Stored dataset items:
***

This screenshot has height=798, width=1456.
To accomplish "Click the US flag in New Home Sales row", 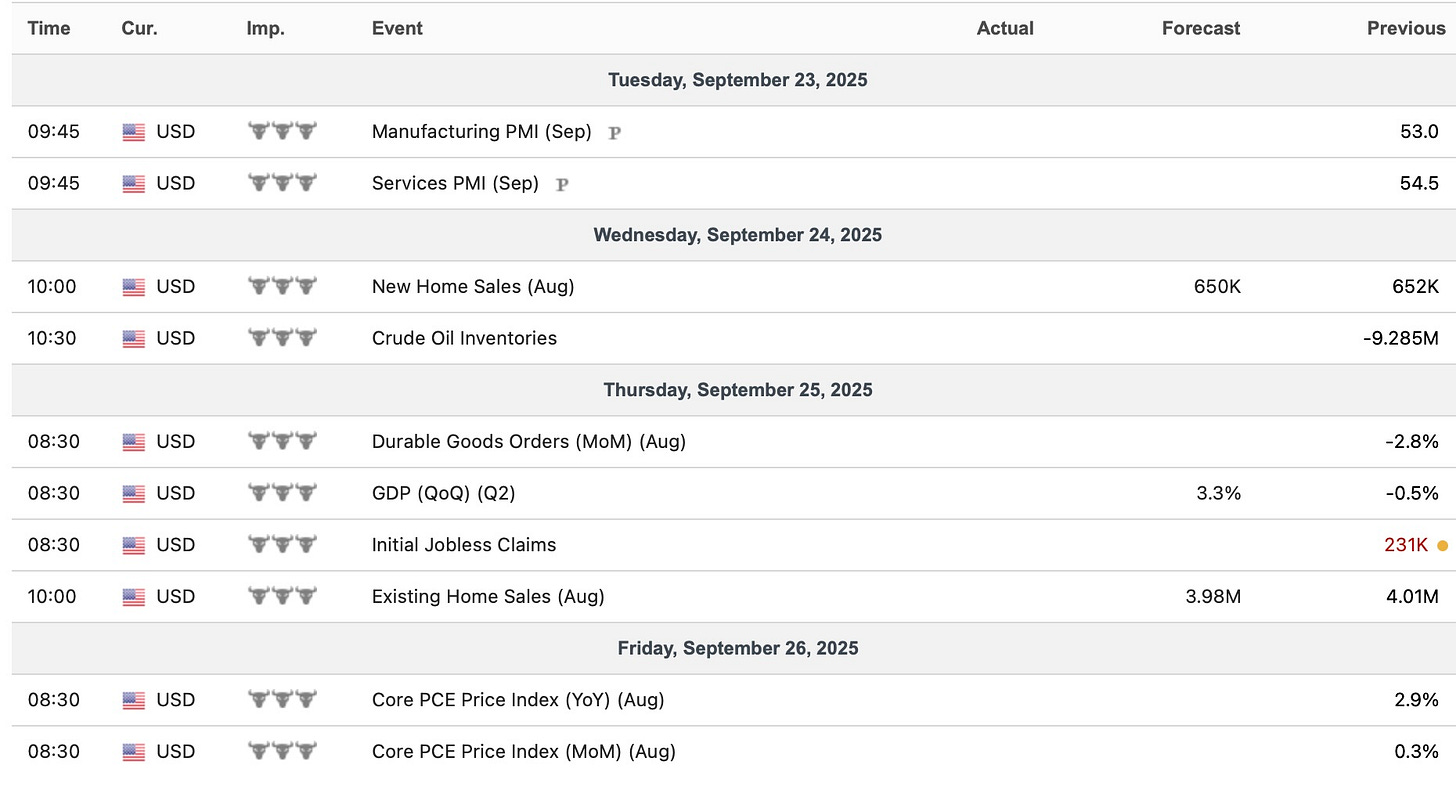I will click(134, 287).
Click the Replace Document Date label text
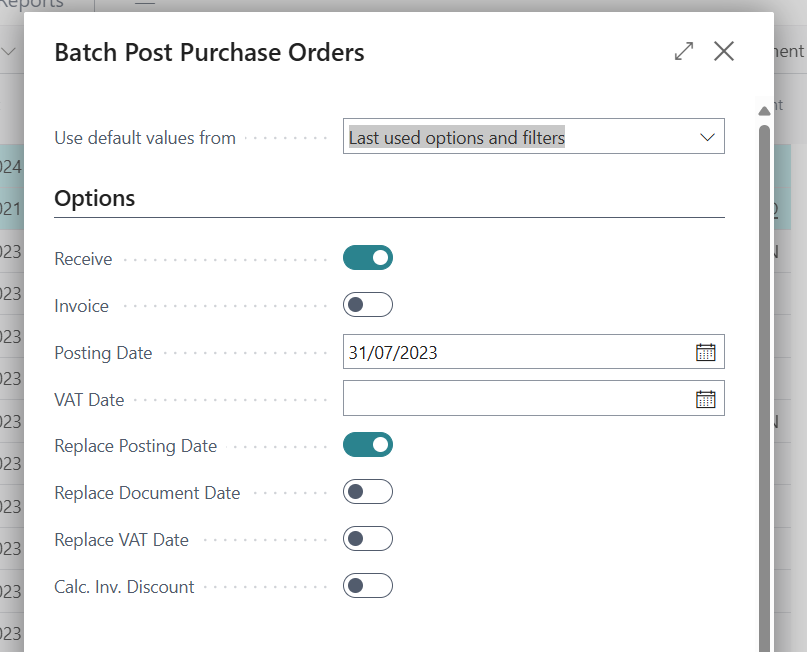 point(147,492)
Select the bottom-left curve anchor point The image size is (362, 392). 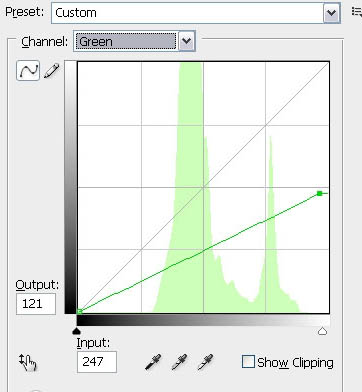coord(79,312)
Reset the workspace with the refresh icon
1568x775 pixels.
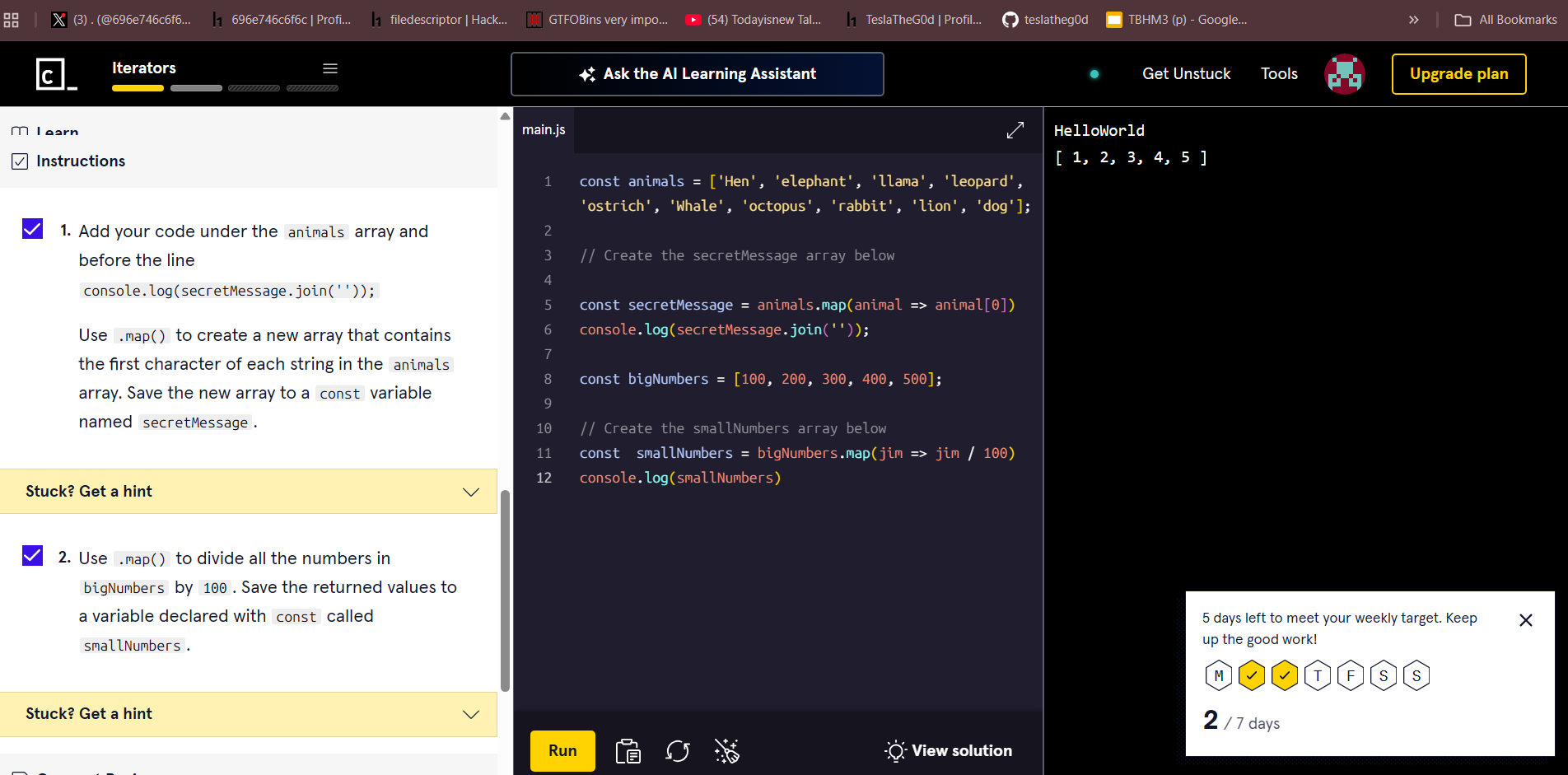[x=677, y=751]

***

### Work instruction:
Please return the lines from the line with "Reset the workspace with the refresh icon" through the last line of the data, both included, exactly, and without pictures.

### Solution:
Reset the workspace with the refresh icon
1568x775 pixels.
[x=677, y=751]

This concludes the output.